I felt immediately defensive when the author suggested that maybe I don’t actually want to get over PTSD because it feels more safe/comfortable/whatever. If I feel immediately angry and defensive… I should probably examine whether something is accurate. Because I’m like that.
Cannabis is the only medication I have ever taken that produces significant positive, measurable, real difference in my life and mood. But it’s not cheap. And I feel enormous shame and guilt about being such an expensive pet.

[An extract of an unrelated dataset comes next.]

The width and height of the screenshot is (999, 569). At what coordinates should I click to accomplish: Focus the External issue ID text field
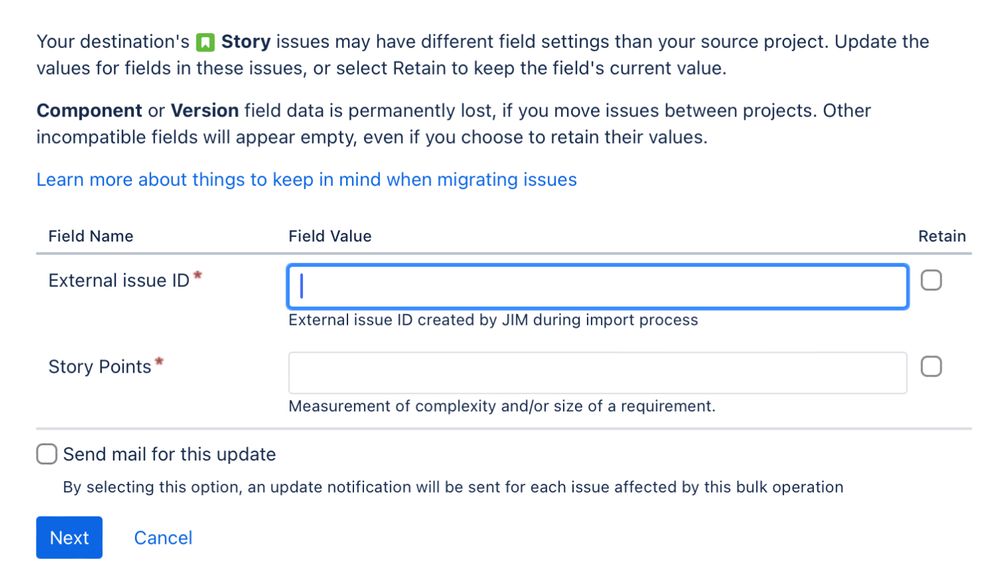(597, 287)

Noah doesn’t begrudge me. Not at all. I don’t get push back from Noah about money. So far he says he is very happy about what I do with the money he earns. He specifically praises me and expresses gratitude.
I still feel ashamed.
That euphoric-ish feeling of not hating myself pretty much only comes with being pretty stoned.
Ok. I ordered some. I’m going to make tincture. I’ve been doing ok with what I have tried of it. I’ll cross my fingers that it lasts me long enough to be cost effective. *choke*
I think it is pretty miraculous that I got to pause in the middle of writing this and spend an hour researching strains before ordering from my local delivery service. Talk about luxury. I can have my pot delivered to my house after my doctor gives me the recommendation. God Bless America.
The book stresses that one of the benefits of the medication is that it allows you to feel at peace with being where you are. If I were to paraphrase his message I would say: pot allows you to not feel guilty about the number of spoons you have and it helps you cheerfully decide how to spend them. It’s not that pot increases your spoons by that much. But feeling guilty and feeling a lot of shame over having the number of spoons you have does actively decrease your spoons further. So pot sorta seems like a way to raise spoons.
Does that make sense?
I’m not far into the actual guide. I intend to read all of it. My head is going to be bursting with things that are hard for me to recite accurately. Oh man. Apparently Multiple Sclerosis is the most focused on area of study by far. I look forward to what I will learn. So far I’m just through the introduction (all 72 forking pages of it) and the sections on Aging (the first) and PTSD. Cause, duh.
Yeah. Feelings. Nearly time for sleep.